### Extracted records
┄┄┄┄┄┄┄┄┄┄┄┄┄┄┄┄┄┄┄┄
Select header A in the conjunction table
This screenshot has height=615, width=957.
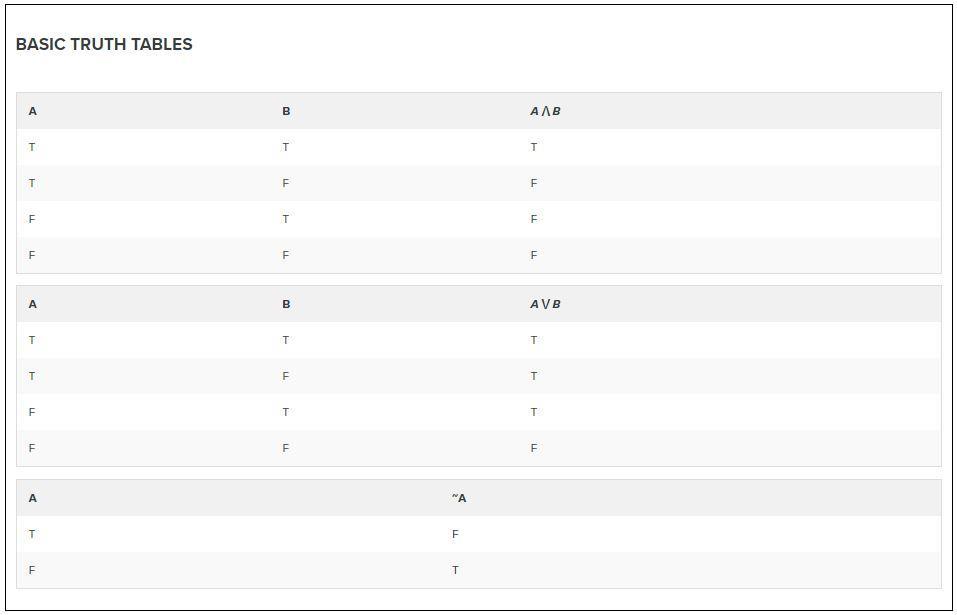point(32,111)
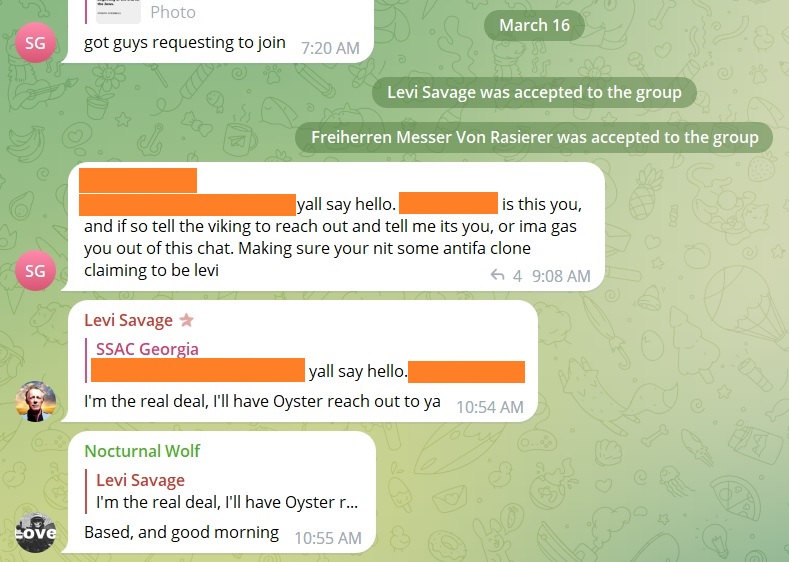Select the 'Based, and good morning' message
The image size is (789, 562).
point(181,532)
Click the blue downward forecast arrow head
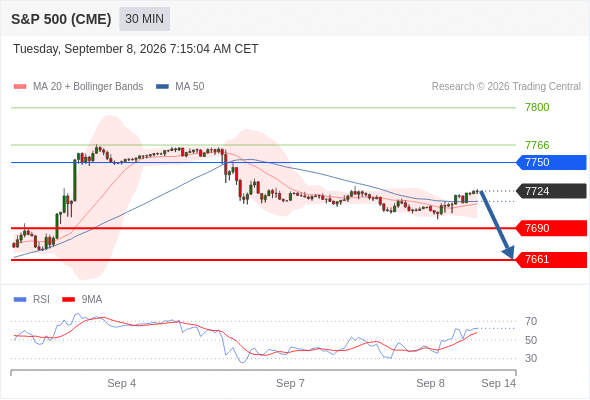590x400 pixels. pyautogui.click(x=509, y=253)
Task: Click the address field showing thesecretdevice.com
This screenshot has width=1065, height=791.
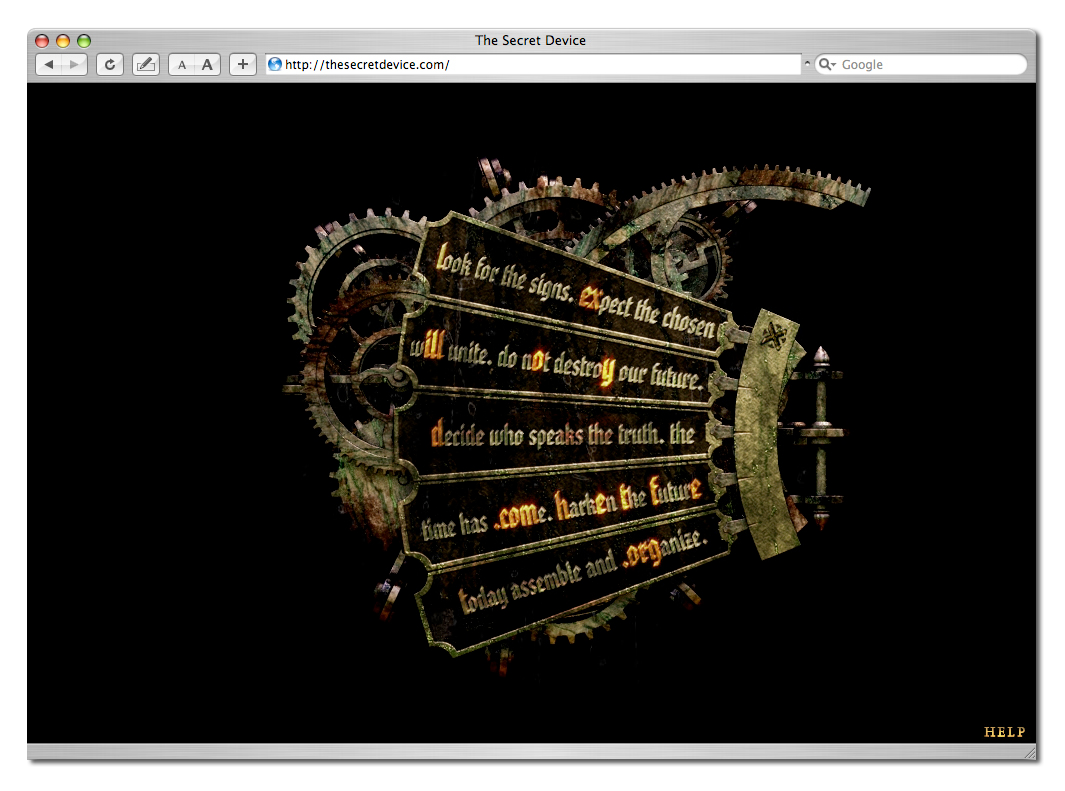Action: point(540,65)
┄┄┄┄┄┄┄┄┄┄┄┄┄┄┄┄┄┄┄┄
### Activity
All entries above are to be reproduced exactly, with no pictures.

### Exercise output
Select header A in the conjunction table
This screenshot has height=615, width=957.
point(32,111)
Select the 'Based, and good morning' message
The image size is (789, 562).
point(181,532)
Click the blue downward forecast arrow head
590x400 pixels. pyautogui.click(x=509, y=253)
Task: Click the address field showing thesecretdevice.com
This screenshot has width=1065, height=791.
Action: point(540,65)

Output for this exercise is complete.